▶ _WHAT IS EXPECTED_
Repeat the data in full. Drop every picture.

▶ _SOURCE MATERIAL_

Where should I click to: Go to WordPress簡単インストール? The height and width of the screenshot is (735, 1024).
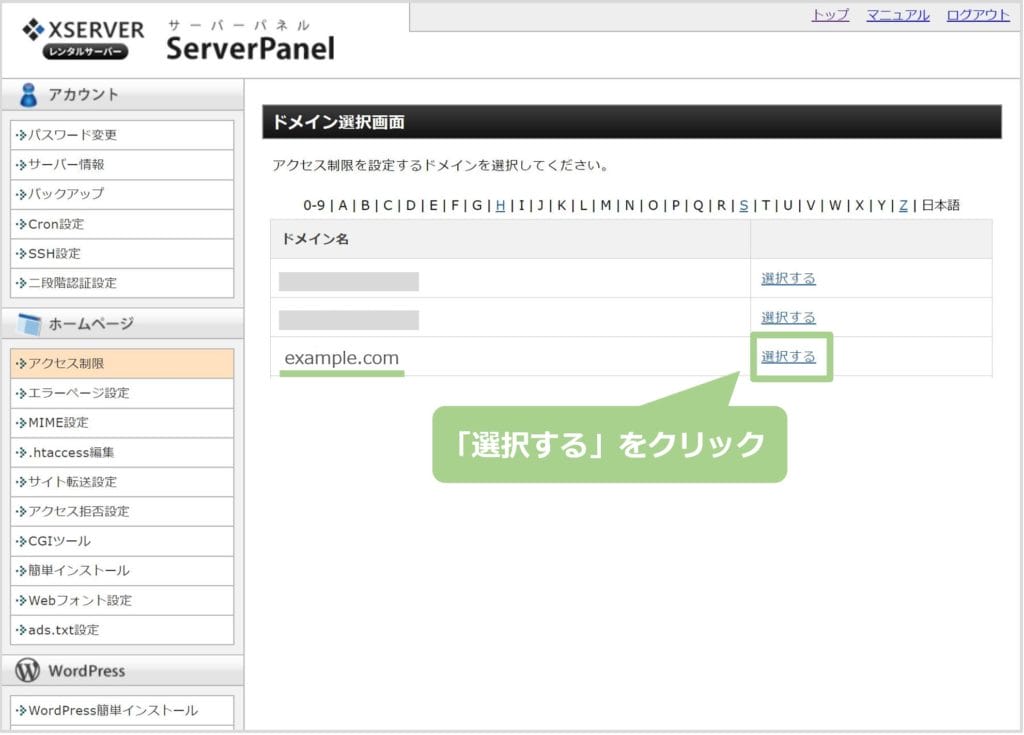pyautogui.click(x=113, y=711)
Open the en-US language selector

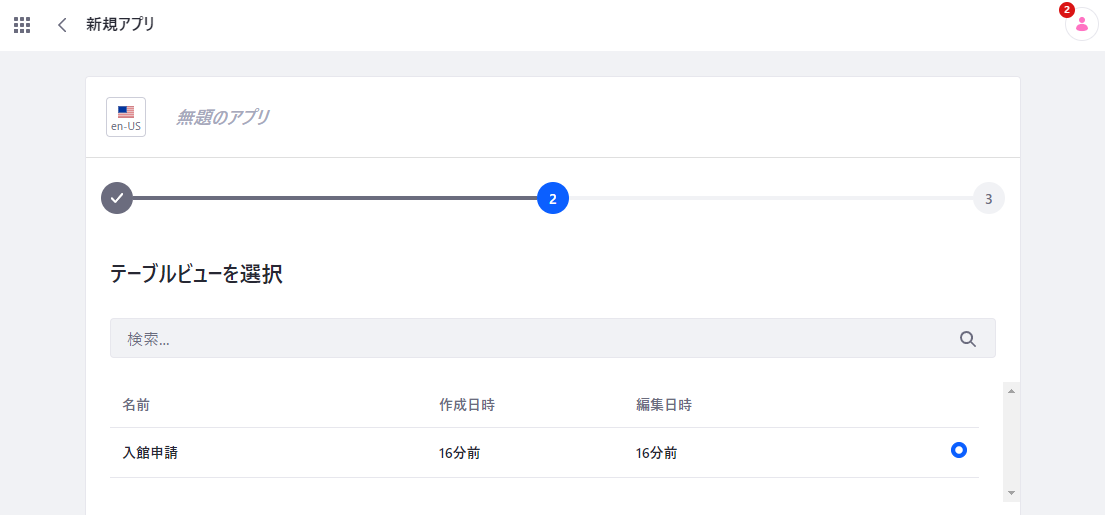(126, 117)
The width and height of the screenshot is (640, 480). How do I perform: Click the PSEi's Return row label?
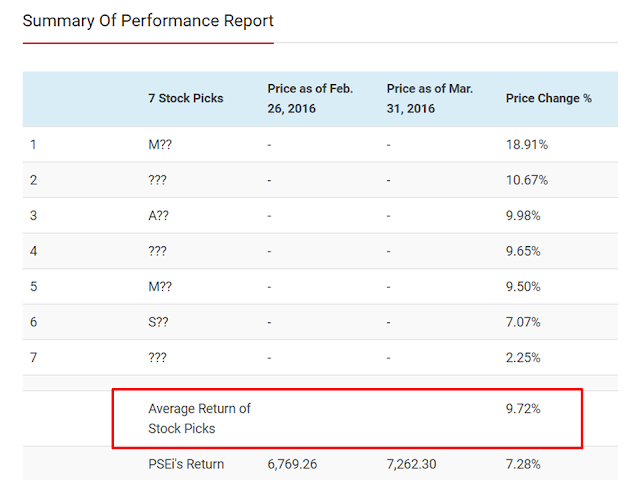point(186,464)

▶ _ANSWER FOR THE TASK_
Where should I click to: Go to WordPress簡単インストール? The height and width of the screenshot is (735, 1024).
pyautogui.click(x=113, y=711)
Open the en-US language selector

(126, 117)
The width and height of the screenshot is (640, 480). How do I perform: Click the PSEi's Return row label?
point(186,464)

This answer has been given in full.